La causa del mal

(La protagonista de la novela -Miriam- relata el diálogo que tuvo con, Wolf, un paisano suyo que, huérfano desde su infancia, sufrió un rechazo social en el Shtetl en el que vivían; eso le obligó, ya en su juventud, a refugiarse en las marismas que había a las afueras del pueblo y a alimentarse prácticamente de la caridad de aquellos judíos piadosos que iban a la marisma y dejaban comida en una pequeña choza abandonada para que la consumiera quien tuviera necesidad de ella –“nunca se sabe quien tiene hambre”, dice otro protagonista de la novela cuando realiza esa tsedaká. Miriam fue la única que cuando fortuitamente le encontró en la marisma, no se asustó de su aspecto feo y desaliñado; él le narra lo que le ocurrió con otra muchacha, que después se convirtió en compañera del grupo revolucionario en el que él ingresó)

“Yo procuraba no comer los alimentos, como te he dicho, pero cada vez era menos bienvenido en casa de mi tía, y sentía hambre, siempre sentía hambre. Cierto día cuando llegué allí, encontré manzanas, manzanas Antonov, mi clase predilecta. Esperé durante mucho tiempo, intentando resistirme a ellas, pero al cabo de un rato ya no podía más. Salí de las sombras, y en ese momento alguien chilló. Era una muchacha, unos años mayor que yo”.
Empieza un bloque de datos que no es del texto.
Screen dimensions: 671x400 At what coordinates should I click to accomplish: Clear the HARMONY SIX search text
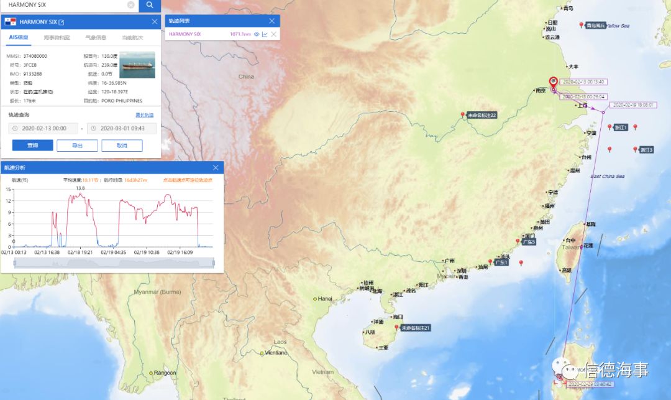(x=130, y=5)
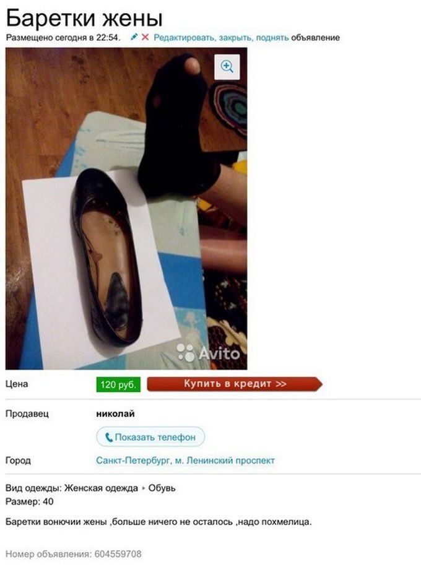The height and width of the screenshot is (567, 421).
Task: Follow the м. Ленинский проспект link
Action: [x=225, y=461]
- “No tengas miedo”, le dije. “Estoy solo”.

- Y obviamente hambriento, respondió ella, fingiendo una calma que evidentemente no sentía. Cuando me entregó el pan que ella había traído pude ver que estaba temblando. “Come”, me dijo, intentando mirarme a los ojos pero sin conseguirlo. Luego en un murmullo tan bajo que no podía asegurar haberlo oído correctamente: “Sentimos tanto cómo te hemos tratado”.
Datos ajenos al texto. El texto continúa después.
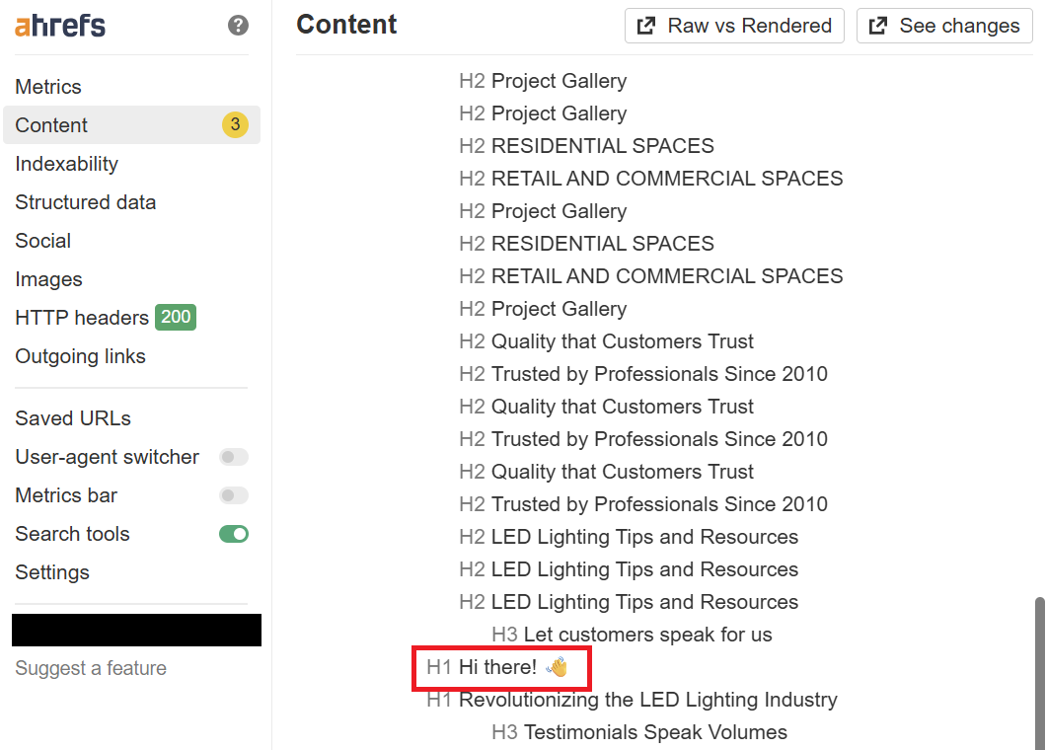
Task: Select Structured data in the sidebar
Action: point(86,202)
“Tomé el pan, pero me supo a agrio. Yo me sentía tan solo como hambriento, después de todo. Más aún solo. Sentía ansias de calor humano más que de pan, y al ver cómo había asustado a aquella muchacha mi presencia… Sé que no soy ninguna belleza, pero así y todo… Me sentí repulsivo, menos que humano”. Wolf hizo una pausa. “Tan diferente a mi primer encuentro contigo”.

Recordé cómo el impacto que yo también sentí cuando lo vi por primera vez cedió paso al sosiego cuando me obligué a mirarle a los ojos y reconocí la vida que latía bajo sus escuálidos rasgos.

“Pero entonces”, prosiguió, “sólo unos meses más tarde, encontré a esa misma muchacha de nuevo. Esta vez fue en una de las reuniones de los bundistas que solían tener lugar cada tarde del shabbes en el bosque al otro lado de tu pueblo. Ella estaba allí y muy diferente a aquella cosa temblorosa que me había encontrado en la marisma. Me reconoció enseguida y se me acercó, llena de disculpas por su comportamiento de aquel día. Su imaginación había sido demasiado manipulada, explicó, envenenada por las supersticiones que en aquel tiempo la había esclavizado y de las cuales se había ya liberado, me aseguró. “Y pensar que yo creía que era suficiente dejar unos trocitos de tsedaká. Que aquello remediaría de algún modo las condiciones que causaron su muerte. Y pensar que haciendo eso, acabé tratándote a ti como antes le habíamos tratado a él. Como un paria, alguien a quien hay que temer”.

“Siguió y dale con lo mismo hasta que finalmente le pregunté de qué estaba hablando. Fue entonces cuando me contó acerca del muchacho. Asesinado por la crueldad de un sistema que concede menos valor a algunas vidas que a otras, dijo mi nueva camarada, quien juró a continuación que nosotros haríamos añicos las estructuras que conducían a semejante infravaloración de la vida humana”.

Wolf hizo una pausa. “Palabras reconfortantes en aquel momento, dado que yo había pasado toda mi vida en el lado receptor de semejante crueldad”. Se sonrió. “Me uní al Bund poco después, aunque creo que ya sabía, incluso entonces, qué estructura consideraba yo personalmente la más responsable de la infravaloración de la vida humana”.

“¿Y qué estructura es esa?”, pregunté sabiendo ya que él no diría el capitalismo, ni siquiera la autocracia.

“La misma que, dándole de algún modo la vuelta, es la que más valora la vida en todas sus formas. El corazón humano”, dijo. “¿Y dónde estaremos si lo hacemos añicos?”.